Introduction to Programming Machine Problem IV from Spring 1993

Background

Caesar cyphers can be automatically broken by taking advantage of the known letter frequencies of the language of the encrypted text. The frequencies for the English language, based on a sample of a few hundred thousand letters, are given in the file freq; these add to about 1 (not exaxtly 1 because of imprecision in the number representation)

Assignment

Your assignment is to write a program that uses this data to crack the code for arbitrary Casear cyphers. The input data you will be given will be encrypted using a rotation of between 0 and 25 places. The basic rotation code is as it was in MP2, that is, only the letters are changed; all other characters are unchanged, and capitalization is preserved. The following basic algorithm will work for solving this problem:

  1. Read the input text and accumulate the letter frequency data for the text as it is in encrypted form.

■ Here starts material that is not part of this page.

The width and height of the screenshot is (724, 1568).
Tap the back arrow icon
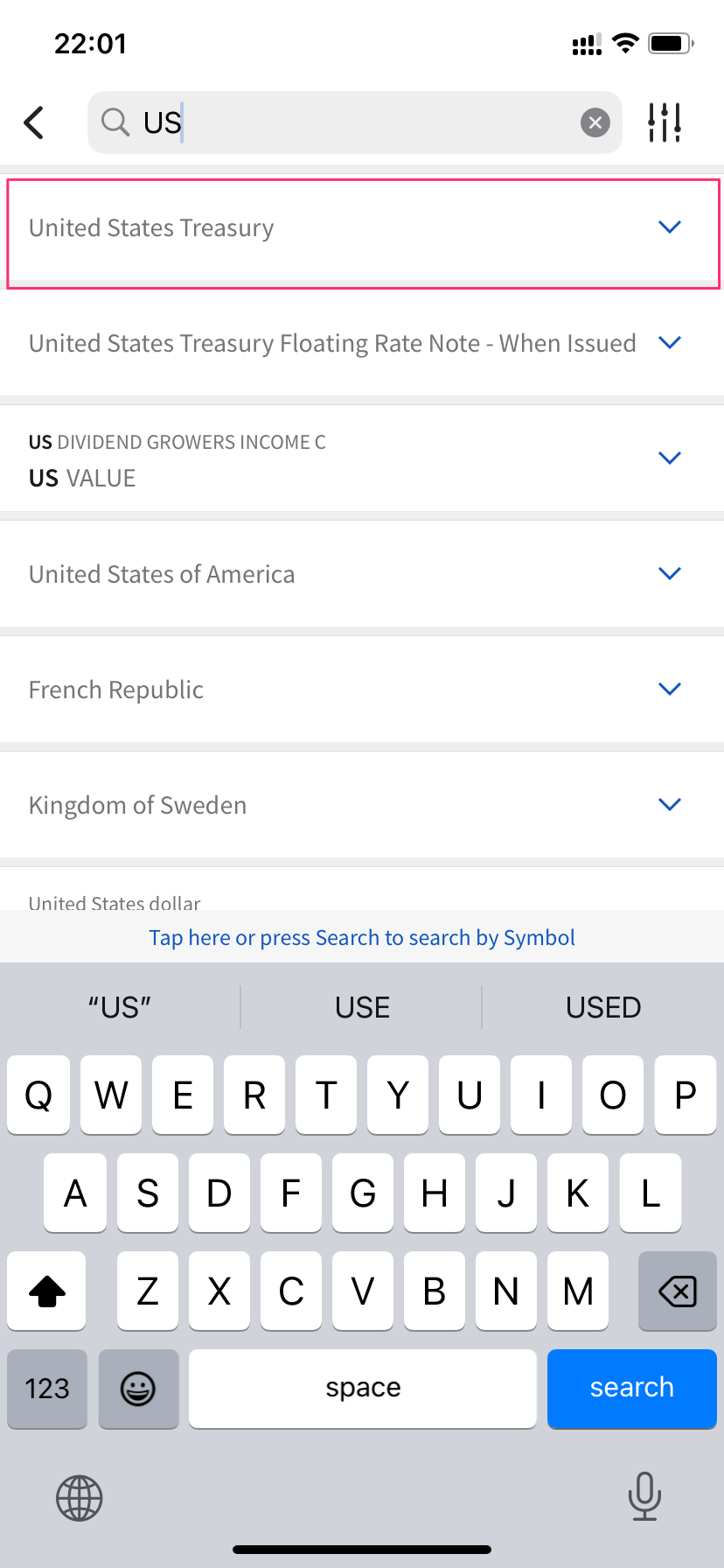tap(34, 122)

  2. Compare the resulting data with the data given in freq, looking for a rotation of the frequency data that will give you the best match. To do this, try each of the 26 rotations, and remember which gives the smallest difference between the frequencies you observed and the frequencies given.

  3. Reset the input so that it can be re-read, then copy it to the output rotated the amount that was determined in step 2.

Your program should operate in the same way as MP2 and 3; that is, it should read cyphertext from standard input and write decrypted plaintext to standard output.

Your program should put a one line title on the output data to indicate the rotation that was used to give the best result. Assuming that the best match occured with a rotation of 13 places, the title should be:

***ROT13***
This leaves one big problem: How do you compare two lists of letter frequencies to find the best match? This requires a measure of the difference between the two lists; for this, use the sum of the squares of the differences of the corresponding entries in the lists. If you minimize this sum by trying different rotations, you are doing what is called a least squares fit. Note that each letter frequency is the quotient of the number of times that letter was seen divided by the total number of letters examined.

Grading Criteria

This problem is worth 5% of your grade. If you get your assignment to work perfectly, you will earn only half of credit. The other half will depend on the style of your code and commentary.